Rewrite every line of the listing below, replacing "History" with "Bookmarks" and keeping everything else the same. Omit the pictures from your answer.

━━━━━━━━━━━━━━━━━━━━━━━━━━━━━━

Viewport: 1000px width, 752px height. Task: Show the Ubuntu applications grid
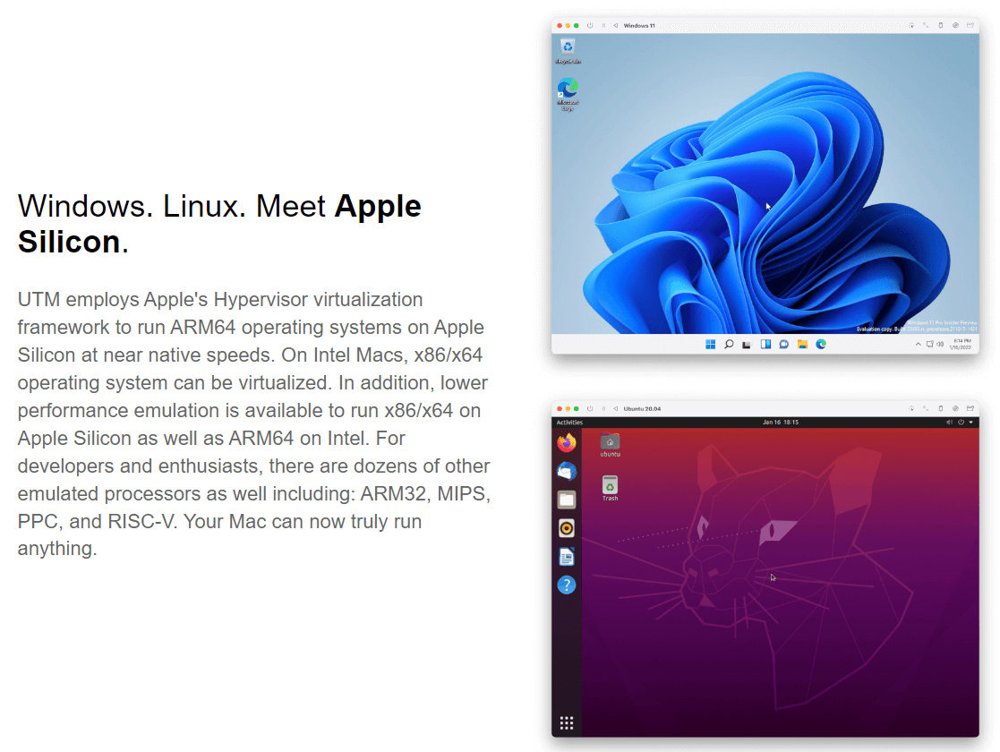(x=566, y=723)
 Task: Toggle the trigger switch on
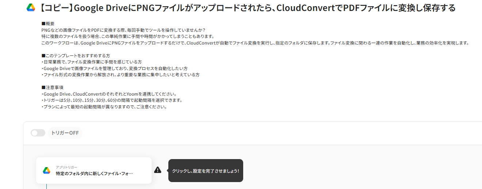(38, 133)
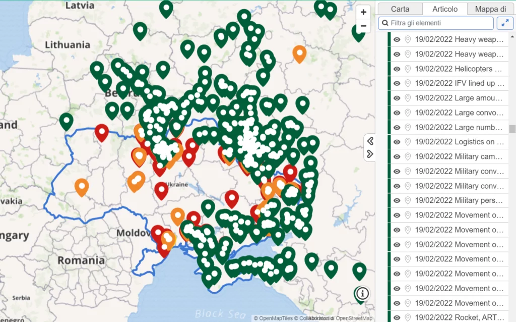Open the Mappa di tab
This screenshot has height=322, width=516.
click(489, 9)
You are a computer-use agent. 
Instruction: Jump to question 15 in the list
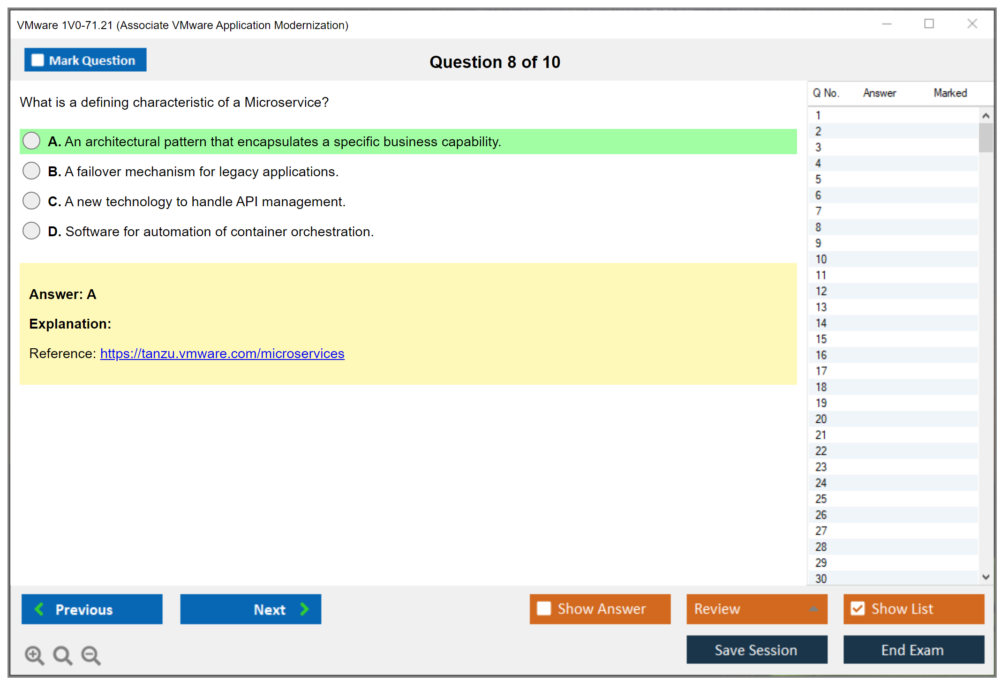[821, 339]
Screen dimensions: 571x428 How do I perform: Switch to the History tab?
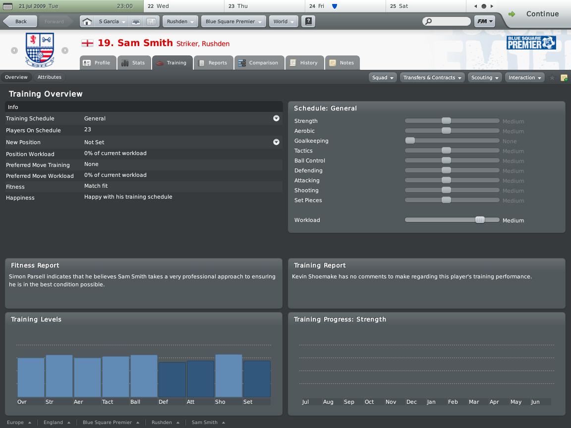click(x=303, y=63)
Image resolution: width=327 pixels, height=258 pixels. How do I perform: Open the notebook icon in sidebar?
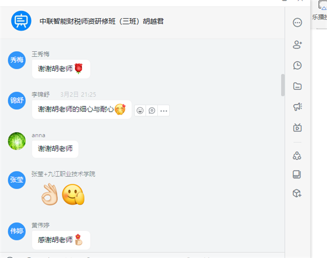pyautogui.click(x=297, y=175)
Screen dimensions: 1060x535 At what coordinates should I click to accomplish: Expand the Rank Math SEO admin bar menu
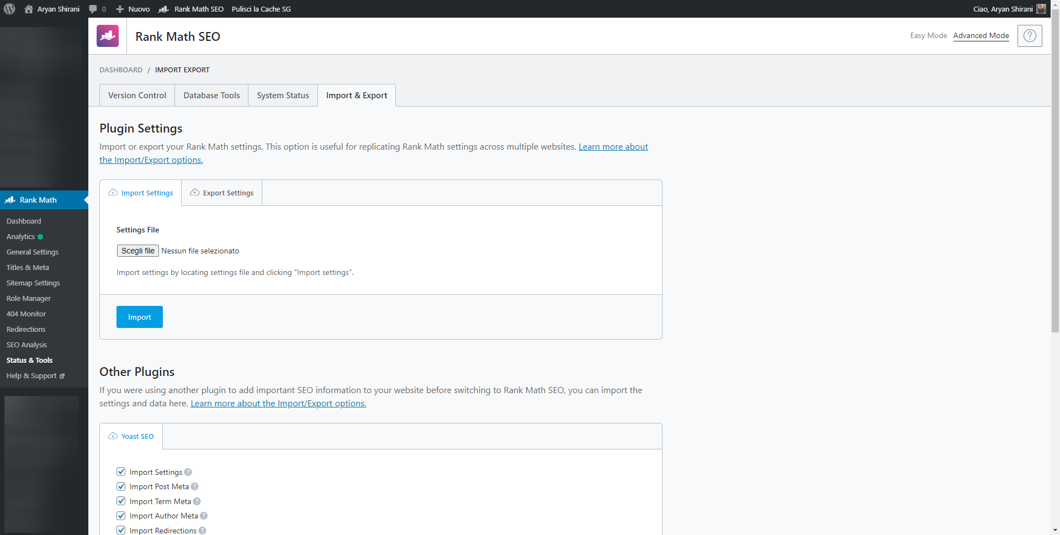pyautogui.click(x=192, y=9)
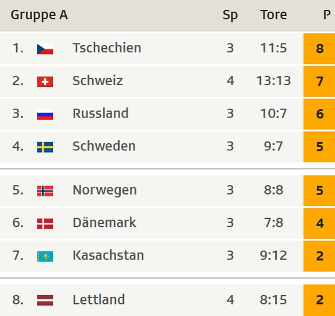Image resolution: width=335 pixels, height=316 pixels.
Task: Select Schweiz goals value 13:13
Action: tap(273, 81)
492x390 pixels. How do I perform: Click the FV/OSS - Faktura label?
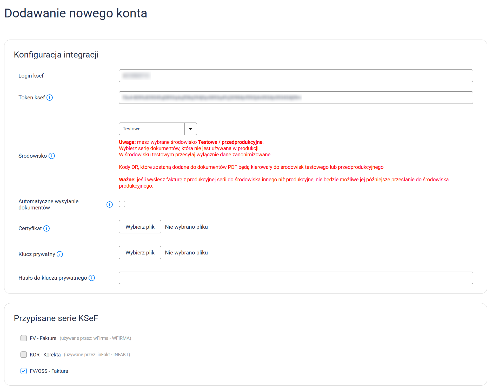(x=49, y=371)
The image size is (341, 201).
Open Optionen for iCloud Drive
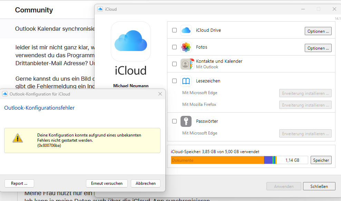point(318,31)
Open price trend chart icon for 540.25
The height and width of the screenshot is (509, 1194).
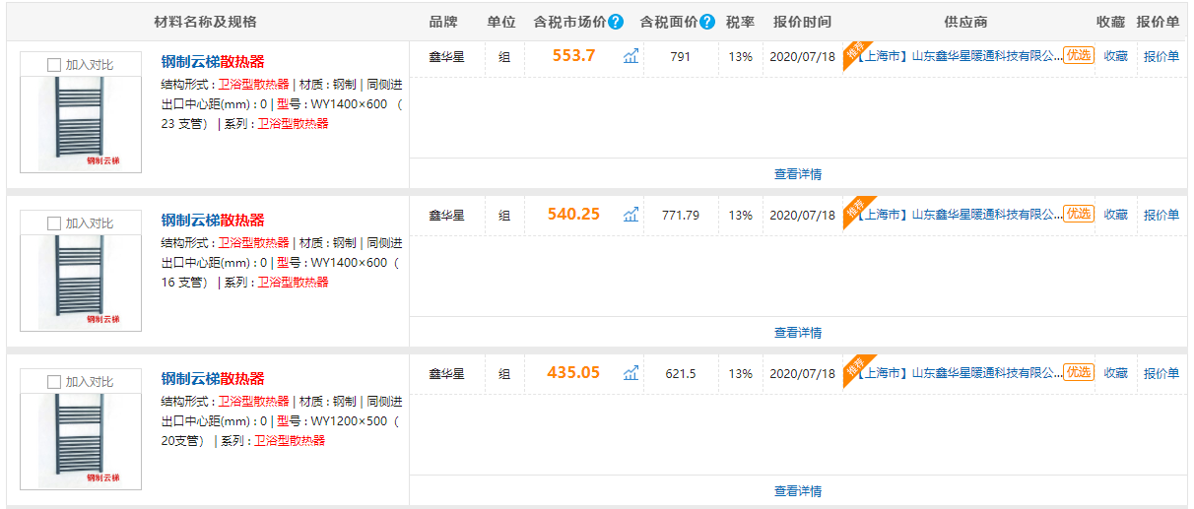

━━━━━━━━━━━━━━━━━━━━━━━━━━━━━━

# ANSWER TO THE EXERCISE:
Viewport: 1000px width, 752px height. Task: Show the Ubuntu applications grid
(x=566, y=723)
 Task: Toggle the trigger switch on
(38, 133)
Open the Mappa di tab
This screenshot has height=322, width=516.
click(489, 9)
You are a computer-use agent. 
Instruction: Jump to question 15 in the list
[821, 339]
Screen dimensions: 571x428 How do I perform: Switch to the Bookmarks tab?
click(x=303, y=63)
Image resolution: width=327 pixels, height=258 pixels. How do I perform: Open the notebook icon in sidebar?
pyautogui.click(x=297, y=175)
Screen dimensions: 1060x535 At what coordinates should I click to accomplish: Expand the Rank Math SEO admin bar menu
pyautogui.click(x=192, y=9)
Image resolution: width=335 pixels, height=316 pixels.
Task: Select Schweiz goals value 13:13
Action: tap(273, 81)
492x390 pixels. How do I perform: Click the FV/OSS - Faktura label?
(x=49, y=371)
The image size is (341, 201).
Open Optionen for iCloud Drive
point(318,31)
Open price trend chart icon for 540.25
The height and width of the screenshot is (509, 1194).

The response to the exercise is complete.